Some houses are left in rubble after bombings

TIBNIN, Lebanon -- Ghazi Mussa poured bottled water into his face, washing the tears from his swollen red eyes for a second.

He leaned against the frame of a borrowed car, breathing in the stench of rotten meat and burnt feathers from the wreckage of his butcher shop.

Mussa, 37, had just brought his family home.

His wrenching tale mirrored thousands of bittersweet homecomings across bomb-torn southern Lebanon, where yesterday families for the first time emerged from shelters or returned from safer cities to the north to see if they still had houses.

``No one will look after the poor man," Mussa sighed, his head hung and his voice a breathy whisper. ``I cannot live in my house anymore."

Nearby, another family returned to its home in the village of Qana, where two weeks ago an Israeli bomb killed 27 people, mostly women and children living in the basement of an apartment building.
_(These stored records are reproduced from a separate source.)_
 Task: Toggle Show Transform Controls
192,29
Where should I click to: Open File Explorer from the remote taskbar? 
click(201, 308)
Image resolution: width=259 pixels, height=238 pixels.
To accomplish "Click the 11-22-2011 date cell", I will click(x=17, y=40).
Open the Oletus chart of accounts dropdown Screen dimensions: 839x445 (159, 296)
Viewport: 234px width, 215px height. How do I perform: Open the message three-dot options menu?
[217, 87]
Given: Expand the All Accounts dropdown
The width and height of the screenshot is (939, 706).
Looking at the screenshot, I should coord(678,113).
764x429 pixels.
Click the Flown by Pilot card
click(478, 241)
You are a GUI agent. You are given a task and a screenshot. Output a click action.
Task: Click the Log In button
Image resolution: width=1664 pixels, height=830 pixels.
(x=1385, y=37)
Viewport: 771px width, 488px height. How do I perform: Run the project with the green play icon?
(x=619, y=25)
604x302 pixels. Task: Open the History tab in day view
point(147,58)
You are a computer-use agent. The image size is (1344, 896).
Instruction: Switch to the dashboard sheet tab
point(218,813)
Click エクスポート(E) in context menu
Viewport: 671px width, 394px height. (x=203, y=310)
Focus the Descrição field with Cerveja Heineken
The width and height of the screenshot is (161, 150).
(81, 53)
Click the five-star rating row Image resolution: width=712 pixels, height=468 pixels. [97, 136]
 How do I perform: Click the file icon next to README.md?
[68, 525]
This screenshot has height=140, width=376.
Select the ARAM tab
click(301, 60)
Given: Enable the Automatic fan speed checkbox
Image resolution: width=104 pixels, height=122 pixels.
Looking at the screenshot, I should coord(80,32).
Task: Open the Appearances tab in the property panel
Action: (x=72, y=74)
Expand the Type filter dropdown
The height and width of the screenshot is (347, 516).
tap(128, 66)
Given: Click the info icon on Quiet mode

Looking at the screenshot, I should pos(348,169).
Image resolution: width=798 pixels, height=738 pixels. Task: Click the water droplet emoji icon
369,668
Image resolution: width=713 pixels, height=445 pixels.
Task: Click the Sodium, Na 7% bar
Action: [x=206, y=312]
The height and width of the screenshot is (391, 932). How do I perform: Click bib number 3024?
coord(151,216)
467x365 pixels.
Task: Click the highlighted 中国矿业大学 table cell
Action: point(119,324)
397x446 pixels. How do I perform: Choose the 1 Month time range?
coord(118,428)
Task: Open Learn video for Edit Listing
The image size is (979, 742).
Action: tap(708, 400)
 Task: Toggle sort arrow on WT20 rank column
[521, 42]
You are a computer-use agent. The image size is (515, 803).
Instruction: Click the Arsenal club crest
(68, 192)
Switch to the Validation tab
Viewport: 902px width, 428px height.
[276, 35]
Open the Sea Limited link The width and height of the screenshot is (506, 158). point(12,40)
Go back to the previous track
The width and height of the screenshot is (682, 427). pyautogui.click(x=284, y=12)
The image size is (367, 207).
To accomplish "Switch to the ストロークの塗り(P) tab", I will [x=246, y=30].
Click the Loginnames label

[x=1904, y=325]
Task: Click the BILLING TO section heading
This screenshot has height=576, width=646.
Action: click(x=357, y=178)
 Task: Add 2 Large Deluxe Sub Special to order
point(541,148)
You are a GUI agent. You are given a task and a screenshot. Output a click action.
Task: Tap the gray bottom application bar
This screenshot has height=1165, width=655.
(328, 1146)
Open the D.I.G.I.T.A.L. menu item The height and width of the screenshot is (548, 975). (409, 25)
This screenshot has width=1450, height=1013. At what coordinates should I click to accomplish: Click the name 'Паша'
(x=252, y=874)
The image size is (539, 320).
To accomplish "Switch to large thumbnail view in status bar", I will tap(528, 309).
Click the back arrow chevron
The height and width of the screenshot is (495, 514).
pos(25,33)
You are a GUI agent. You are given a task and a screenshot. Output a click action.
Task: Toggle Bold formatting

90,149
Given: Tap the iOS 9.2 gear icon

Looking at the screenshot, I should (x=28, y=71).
Hezbollah fighters fired hundreds of Katyusha rockets from Qana.

Mohammed Mahmoud Shalhoub, 61, took his surviving family members away from Qana on July 30, the day of the bombing. The dead came from two families: Shalhoub lost his wife, brother and three children, and two grandchildren.

They returned yesterday afternoon, drawn by an inexorable pull of home, but unsure about what to do. They sat in plastic chairs in a courtyard next to the wreckage of the building where their relatives had died.

``We don't care about buildings. We care about the dignity of the Shi'ite people," Shalhoub said.

Next to Shalhoub, one niece sat crying quietly, absentmindedly playing with a baby in her lap. She threw a piece of bread at a wailing cat, and burped her baby, not wiping away the milk that splattered over her black dress.

``I'm sorry I couldn't host you under better circumstances," Shalhoub said.

Back at the Mussa home in Tibnin, the stunned children roamed through what remained of their four-room apartment after an Israeli bomb plunged through the kitchen roof, the floor, and into the shop below.

One daughter cried quietly in the living room. Her brother curiously turned pieces of rubble -- once the kitchen cabinets -- in his hand.

For 19 days, Mussa, his wife, and six children hid in the basement of the Tibnin hospital, just a few hundred meters down the hill from their house. They could hear the bombs crashing around them, but until yesterday afternoon hadn't moved beyond the hospital courtyard.

Mussa said he is not a member of Hezbollah, and doubts the party will help him rebuild his house. ``I have nothing to do with this war. I worked all my life to get this," he said. ``Now they've destroyed it."

Roses blossomed next to the living room window, the crimson color showing through the patina of crushed concrete.

His wife, Layla, mounted the stairs into her house, carrying one of her young girls in the crook of her left arm.

``For me, the war is still going on," she said.